War das Ihre erste Begegnung mit Debussys einziger Oper?
Nein, das ist schon viel früher passiert, daheim in Ifs. Debussy war quasi meine Jugendliebe – vor allem für seine sinfonische Dichtung „La Mer“ habe ich als junge Cello-Schülerin sehr geschwärmt. Und eines Tages, mit 13 oder 14 Jahren, fand ich in der Bücherei eine CD-Box mit „Pelléas et Mélisande“. Ich habe sie ausgeliehen, mich in mein Zimmer zurückgezogen und aufs Bett gelegt, mir die Aufnahme angehört, dabei das Libretto mitgelesen – und war vom ersten Moment an völlig verzaubert: Es war wie eine Offenbarung für mich. Die reinste Magie.
Hat es Sie nicht gestört, dass es in dieser Oper keine Arien oder Duette gibt?
Im Gegenteil: Ich fand es toll, dass das alles durchkomponiert ist und der musikalische Fluss nicht von Applaus oder Ähnlichem unterbrochen wird – gerade dadurch wird man doch umso tiefer in die Geschichte hineingezogen. Mich erinnert das sehr an Filmmusik, die in meinem Kopf sofort starke Bilder erzeugt.
Mélisande ist ein rätselhaftes, traumatisiertes Wesen, das in einen mächtigen, fürchterlichen Clan einheiratet…
Ja, sie gerät in eine wahrhaft finstere, dysfunktionale Familie – und versucht, dieser Hölle zu entkommen. Für mich steht sie irgendwo zwischen Henrik Ibsens Nora und André Bretons Nadja: eine freiheitsliebende Frau, die die Ketten der Bourgeoisie sprengen und sich nicht von anderen Menschen vorschreiben lassen will, wie sie sich zu verhalten hat – schon gar nicht von Männern.
Zwei Brüder, Pelléas und Golaud, verfallen dieser Frau. Glauben Sie, Mélisande ist sich ihrer Wirkung auf Männer bewusst?

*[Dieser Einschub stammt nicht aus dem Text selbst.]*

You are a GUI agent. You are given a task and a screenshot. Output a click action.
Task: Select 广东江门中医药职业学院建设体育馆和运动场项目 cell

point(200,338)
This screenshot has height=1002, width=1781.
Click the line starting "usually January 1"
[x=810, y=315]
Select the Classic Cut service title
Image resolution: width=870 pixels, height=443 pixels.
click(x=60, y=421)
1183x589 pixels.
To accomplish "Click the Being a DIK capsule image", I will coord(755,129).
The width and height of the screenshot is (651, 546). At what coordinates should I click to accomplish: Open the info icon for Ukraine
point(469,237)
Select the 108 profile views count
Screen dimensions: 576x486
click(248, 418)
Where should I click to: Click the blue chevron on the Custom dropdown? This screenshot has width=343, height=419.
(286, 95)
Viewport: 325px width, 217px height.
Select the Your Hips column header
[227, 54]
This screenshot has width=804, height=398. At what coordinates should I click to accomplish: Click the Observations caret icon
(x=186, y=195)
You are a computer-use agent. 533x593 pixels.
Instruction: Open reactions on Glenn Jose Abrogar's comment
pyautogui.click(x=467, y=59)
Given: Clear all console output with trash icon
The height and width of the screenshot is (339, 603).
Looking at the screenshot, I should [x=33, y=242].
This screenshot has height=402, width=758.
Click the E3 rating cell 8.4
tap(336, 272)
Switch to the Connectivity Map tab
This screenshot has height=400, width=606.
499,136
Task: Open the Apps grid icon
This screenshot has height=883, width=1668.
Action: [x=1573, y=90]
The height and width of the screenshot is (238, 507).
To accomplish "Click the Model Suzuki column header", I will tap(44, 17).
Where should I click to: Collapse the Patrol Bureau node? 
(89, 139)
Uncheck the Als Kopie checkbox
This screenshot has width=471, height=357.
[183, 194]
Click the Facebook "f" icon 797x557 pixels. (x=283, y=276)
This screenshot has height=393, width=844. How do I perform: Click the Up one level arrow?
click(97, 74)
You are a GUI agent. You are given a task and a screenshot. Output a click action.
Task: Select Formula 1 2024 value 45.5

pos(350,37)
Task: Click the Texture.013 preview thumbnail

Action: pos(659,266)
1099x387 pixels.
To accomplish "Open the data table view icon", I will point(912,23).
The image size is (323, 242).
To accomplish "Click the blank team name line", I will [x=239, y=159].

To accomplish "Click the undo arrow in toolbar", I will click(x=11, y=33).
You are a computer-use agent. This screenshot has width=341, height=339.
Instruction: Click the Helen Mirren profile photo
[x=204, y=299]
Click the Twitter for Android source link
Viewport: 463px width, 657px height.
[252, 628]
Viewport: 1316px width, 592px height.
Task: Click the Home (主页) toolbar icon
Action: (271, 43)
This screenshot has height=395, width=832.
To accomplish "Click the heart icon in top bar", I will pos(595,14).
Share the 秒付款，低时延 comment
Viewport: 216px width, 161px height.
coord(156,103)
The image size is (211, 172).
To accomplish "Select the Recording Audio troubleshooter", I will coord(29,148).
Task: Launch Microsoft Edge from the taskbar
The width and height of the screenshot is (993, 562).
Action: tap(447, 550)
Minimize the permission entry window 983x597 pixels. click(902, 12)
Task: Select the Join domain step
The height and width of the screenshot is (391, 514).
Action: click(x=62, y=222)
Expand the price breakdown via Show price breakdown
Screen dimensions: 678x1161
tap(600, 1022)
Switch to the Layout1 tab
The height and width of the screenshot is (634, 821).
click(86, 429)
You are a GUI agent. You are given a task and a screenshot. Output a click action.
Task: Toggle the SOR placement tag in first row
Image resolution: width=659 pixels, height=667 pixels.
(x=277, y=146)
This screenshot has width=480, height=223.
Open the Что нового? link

Sie weiß um ihre Wirkung, aber sie kann sie nicht kontrollieren und setzt sie auch nicht absichtlich ein – sie ist sozusagen eine Femme fatale wider Willen. In dieser Oper gibt es keine Schwarz-Weiß-Malerei. Man kann beispielsweise auch nicht behaupten, dass Pelléas der Held und Golaud der Bösewicht wäre: Hier geht es um feinste Abschattierungen, die Debussy raffiniert und subtil musikalisch gezeichnet hat. Und ich bin sehr froh, dass ich dieses in Deutschland noch viel zu unbekannte Meisterwerk nun auch dem Münchner Publikum näherbringen kann!
Premiere
ist am 9. Juli;
Karten unter
Telefon 089/21 85 19 20.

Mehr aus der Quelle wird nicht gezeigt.